→ **Instructions to follow**: Every entry must be printed again exactly, with nothing left out.

→ **Data records**:
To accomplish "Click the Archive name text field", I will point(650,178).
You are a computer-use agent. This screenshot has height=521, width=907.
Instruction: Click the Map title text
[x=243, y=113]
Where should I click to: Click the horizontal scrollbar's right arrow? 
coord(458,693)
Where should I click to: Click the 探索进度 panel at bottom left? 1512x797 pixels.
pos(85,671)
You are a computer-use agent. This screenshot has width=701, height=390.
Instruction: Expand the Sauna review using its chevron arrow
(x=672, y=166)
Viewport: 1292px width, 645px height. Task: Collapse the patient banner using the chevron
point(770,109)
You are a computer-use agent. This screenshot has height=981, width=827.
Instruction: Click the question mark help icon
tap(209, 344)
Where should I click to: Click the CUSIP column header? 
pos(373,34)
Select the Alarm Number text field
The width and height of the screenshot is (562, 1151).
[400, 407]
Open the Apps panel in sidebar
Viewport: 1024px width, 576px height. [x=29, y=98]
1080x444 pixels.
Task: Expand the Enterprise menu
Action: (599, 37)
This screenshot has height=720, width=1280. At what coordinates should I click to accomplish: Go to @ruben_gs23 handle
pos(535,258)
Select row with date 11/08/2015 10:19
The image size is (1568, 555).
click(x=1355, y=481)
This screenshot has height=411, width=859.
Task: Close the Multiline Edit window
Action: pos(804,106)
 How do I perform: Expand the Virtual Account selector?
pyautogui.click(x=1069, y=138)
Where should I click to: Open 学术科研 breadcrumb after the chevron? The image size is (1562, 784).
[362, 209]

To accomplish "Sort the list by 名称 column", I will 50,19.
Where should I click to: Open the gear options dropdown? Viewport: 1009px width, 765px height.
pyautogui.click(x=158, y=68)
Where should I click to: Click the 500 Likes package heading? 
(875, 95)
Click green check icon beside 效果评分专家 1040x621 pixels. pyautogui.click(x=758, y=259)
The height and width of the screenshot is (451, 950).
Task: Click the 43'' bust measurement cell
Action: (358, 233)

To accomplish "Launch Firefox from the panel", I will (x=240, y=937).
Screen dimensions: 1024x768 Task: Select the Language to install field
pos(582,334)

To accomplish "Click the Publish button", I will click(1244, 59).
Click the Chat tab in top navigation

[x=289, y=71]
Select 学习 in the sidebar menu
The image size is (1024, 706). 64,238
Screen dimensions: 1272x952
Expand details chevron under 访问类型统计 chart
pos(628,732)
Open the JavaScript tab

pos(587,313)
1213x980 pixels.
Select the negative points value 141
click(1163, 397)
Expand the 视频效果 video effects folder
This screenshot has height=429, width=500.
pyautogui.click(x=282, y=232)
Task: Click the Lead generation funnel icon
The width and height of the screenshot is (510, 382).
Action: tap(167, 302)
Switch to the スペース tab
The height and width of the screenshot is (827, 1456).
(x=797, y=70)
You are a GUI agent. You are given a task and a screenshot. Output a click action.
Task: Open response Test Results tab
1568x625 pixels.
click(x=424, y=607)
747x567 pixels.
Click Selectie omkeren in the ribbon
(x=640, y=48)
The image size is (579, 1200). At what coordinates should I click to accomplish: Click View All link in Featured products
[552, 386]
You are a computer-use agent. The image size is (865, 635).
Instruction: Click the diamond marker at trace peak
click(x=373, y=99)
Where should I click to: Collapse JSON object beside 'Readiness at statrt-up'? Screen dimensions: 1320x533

→ **Response area**:
To accomplish "Click the Archive name text field", I will point(650,178).
You are a computer-use agent. This screenshot has height=521, width=907.
Instruction: Click the Map title text
[x=243, y=113]
Where should I click to: Click the horizontal scrollbar's right arrow? 
coord(458,693)
Where should I click to: Click the 探索进度 panel at bottom left? 1512x797 pixels.
pos(85,671)
You are a computer-use agent. This screenshot has width=701, height=390.
Instruction: Expand the Sauna review using its chevron arrow
(x=672, y=166)
Viewport: 1292px width, 645px height. Task: Collapse the patient banner using the chevron
point(770,109)
You are a computer-use agent. This screenshot has height=981, width=827.
Instruction: Click the question mark help icon
tap(209, 344)
Where should I click to: Click the CUSIP column header? 
pos(373,34)
Select the Alarm Number text field
The width and height of the screenshot is (562, 1151).
[400, 407]
Open the Apps panel in sidebar
Viewport: 1024px width, 576px height. [x=29, y=98]
1080x444 pixels.
Task: Expand the Enterprise menu
Action: (599, 37)
This screenshot has height=720, width=1280. At what coordinates should I click to accomplish: Go to @ruben_gs23 handle
pos(535,258)
Select row with date 11/08/2015 10:19
The image size is (1568, 555).
click(x=1355, y=481)
This screenshot has height=411, width=859.
Task: Close the Multiline Edit window
Action: pos(804,106)
 How do I perform: Expand the Virtual Account selector?
pyautogui.click(x=1069, y=138)
Where should I click to: Open 学术科研 breadcrumb after the chevron? The image size is (1562, 784).
[362, 209]

To accomplish "Sort the list by 名称 column", I will 50,19.
Where should I click to: Open the gear options dropdown? Viewport: 1009px width, 765px height.
pyautogui.click(x=158, y=68)
Where should I click to: Click the 500 Likes package heading? 
(875, 95)
Click green check icon beside 效果评分专家 1040x621 pixels. pyautogui.click(x=758, y=259)
The height and width of the screenshot is (451, 950).
Task: Click the 43'' bust measurement cell
Action: (358, 233)

To accomplish "Launch Firefox from the panel", I will (x=240, y=937).
Screen dimensions: 1024x768 Task: Select the Language to install field
pos(582,334)

To accomplish "Click the Publish button", I will click(1244, 59).
Click the Chat tab in top navigation

[x=289, y=71]
Select 学习 in the sidebar menu
The image size is (1024, 706). 64,238
Screen dimensions: 1272x952
Expand details chevron under 访问类型统计 chart
pos(628,732)
Open the JavaScript tab

pos(587,313)
1213x980 pixels.
Select the negative points value 141
click(1163, 397)
Expand the 视频效果 video effects folder
This screenshot has height=429, width=500.
pyautogui.click(x=282, y=232)
Task: Click the Lead generation funnel icon
The width and height of the screenshot is (510, 382).
Action: tap(167, 302)
Switch to the スペース tab
The height and width of the screenshot is (827, 1456).
(x=797, y=70)
You are a GUI agent. You are given a task and a screenshot. Output a click action.
Task: Open response Test Results tab
1568x625 pixels.
click(x=424, y=607)
747x567 pixels.
Click Selectie omkeren in the ribbon
(x=640, y=48)
The image size is (579, 1200). At what coordinates should I click to accomplish: Click View All link in Featured products
[552, 386]
You are a computer-use agent. The image size is (865, 635).
Instruction: Click the diamond marker at trace peak
click(x=373, y=99)
Where should I click to: Collapse JSON object beside 'Readiness at statrt-up'? Screen dimensions: 1320x533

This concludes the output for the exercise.